Start of Dataset content

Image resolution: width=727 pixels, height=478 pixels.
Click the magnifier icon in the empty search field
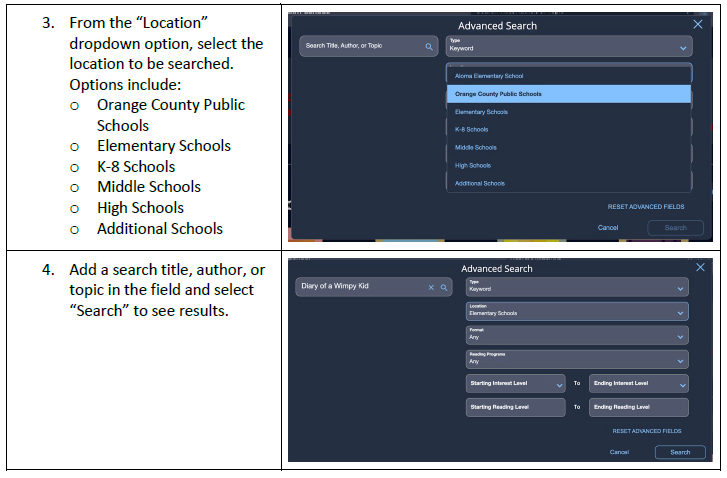tap(429, 46)
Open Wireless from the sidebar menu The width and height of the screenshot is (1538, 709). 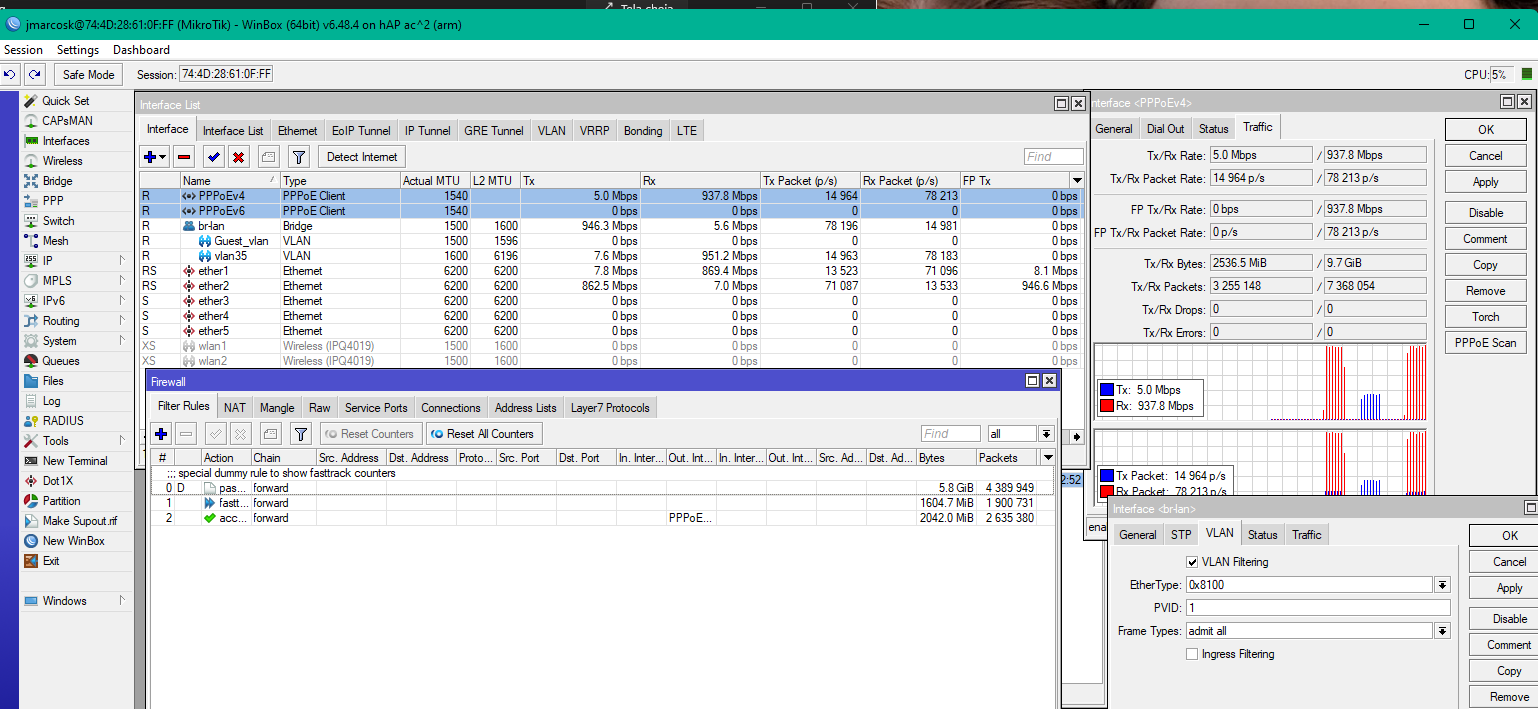click(x=62, y=161)
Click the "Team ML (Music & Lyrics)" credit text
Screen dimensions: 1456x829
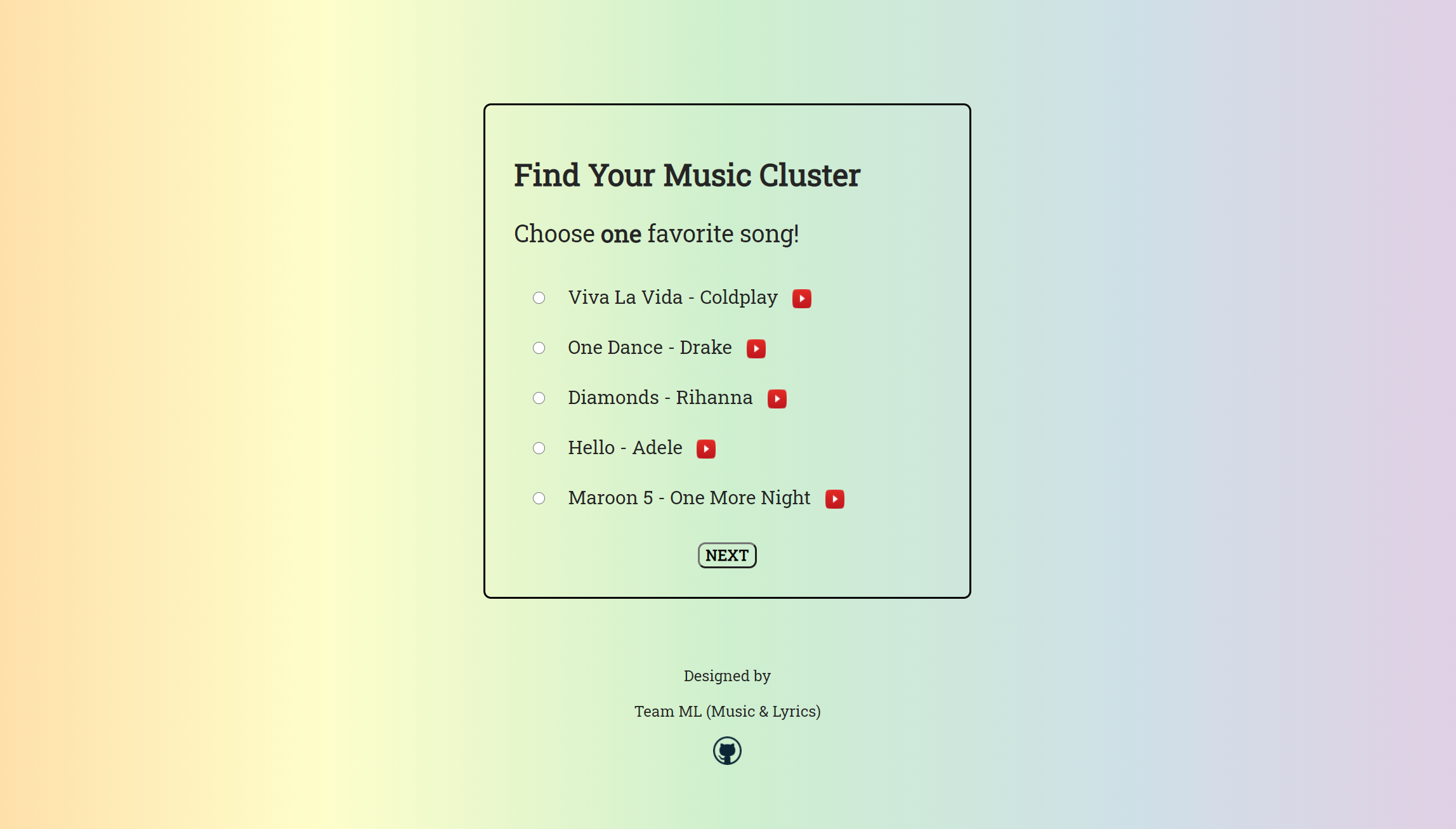pyautogui.click(x=727, y=712)
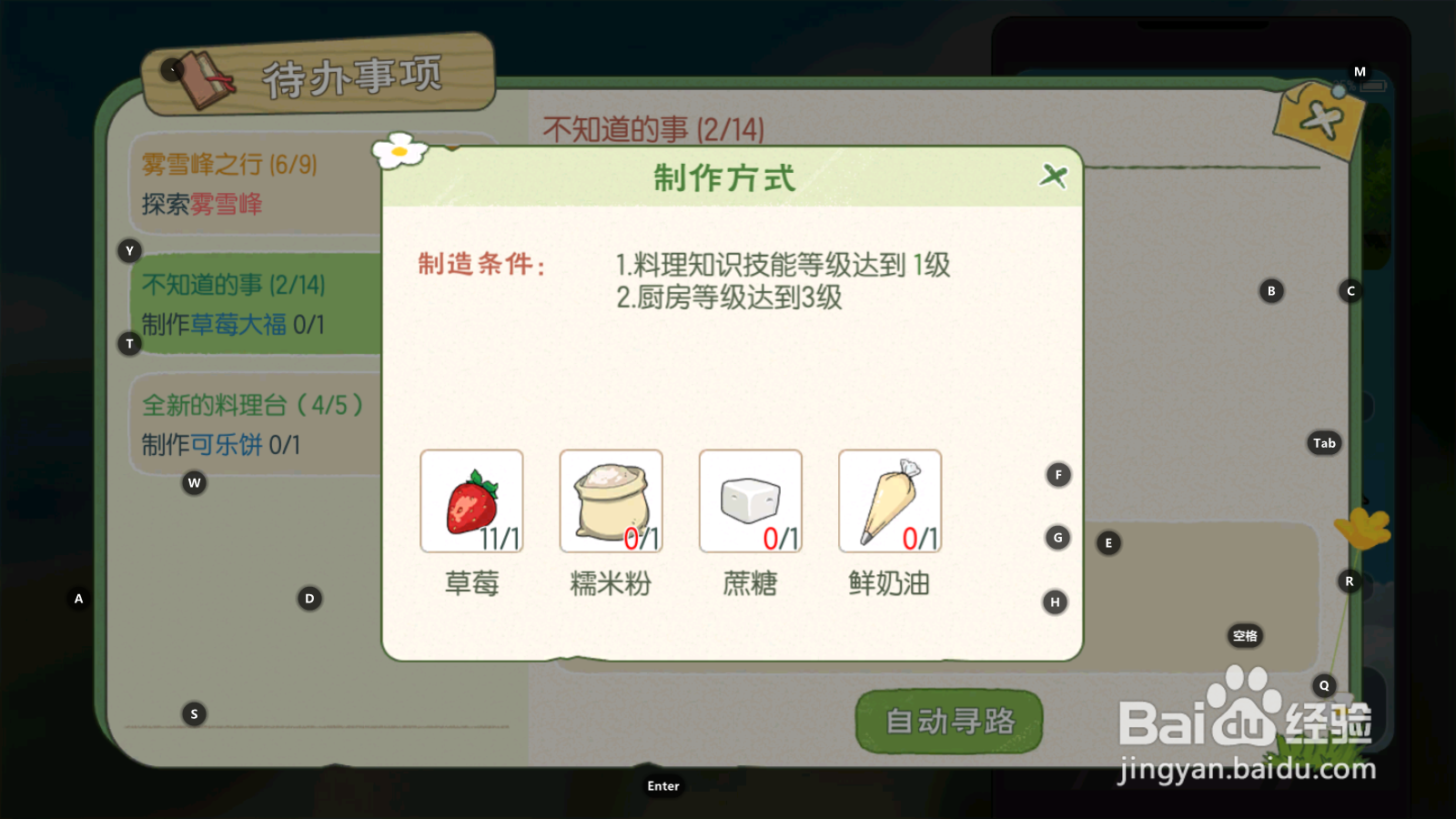Close the 制作方式 recipe dialog
Image resolution: width=1456 pixels, height=819 pixels.
pos(1054,175)
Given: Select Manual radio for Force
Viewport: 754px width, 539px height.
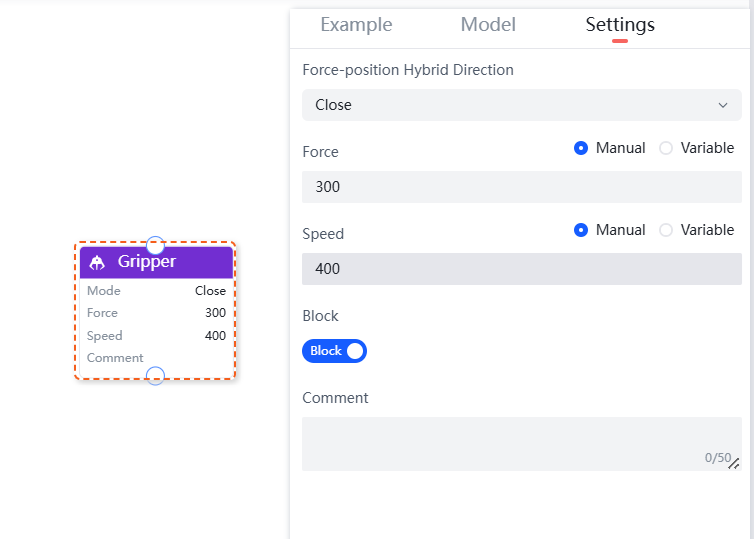Looking at the screenshot, I should pyautogui.click(x=581, y=148).
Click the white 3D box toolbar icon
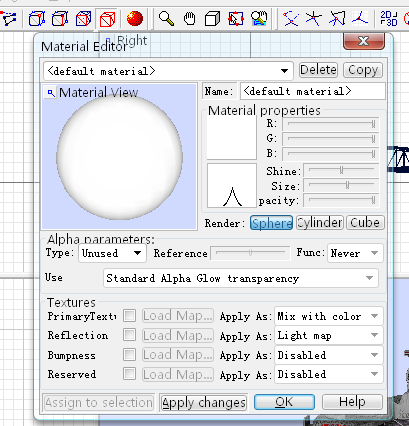This screenshot has width=409, height=426. (212, 19)
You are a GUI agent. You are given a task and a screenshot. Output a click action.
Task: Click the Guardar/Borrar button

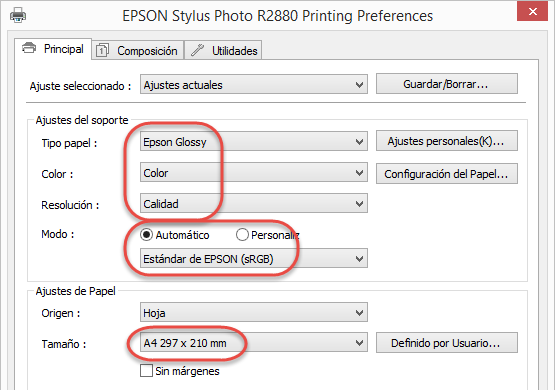[447, 84]
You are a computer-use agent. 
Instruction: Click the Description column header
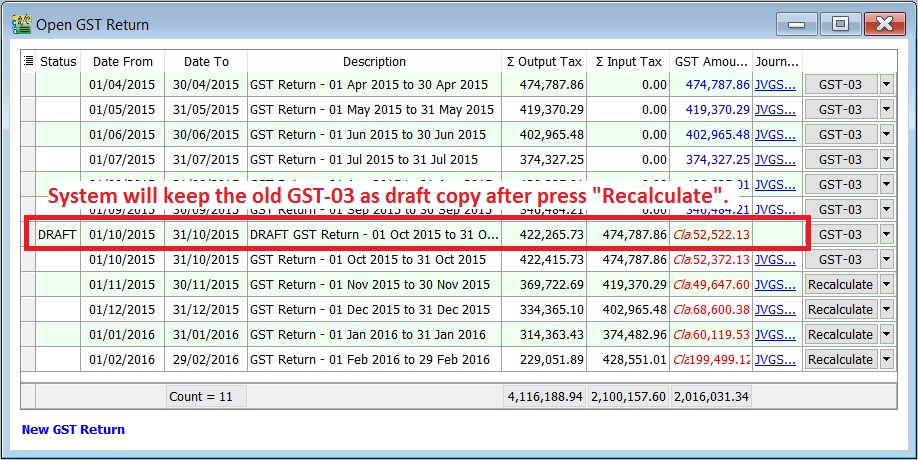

End of Dataset content

▶ **Action item**: Without the pictures, retype exactly the lines from the one that holds "Task: Click the Guardar/Borrar button" to the last line of the data above, both of them included.

▶ **Written response**:
Task: Click the Guardar/Borrar button

[447, 84]
You are a computer-use agent. 
Instruction: Click the Description column header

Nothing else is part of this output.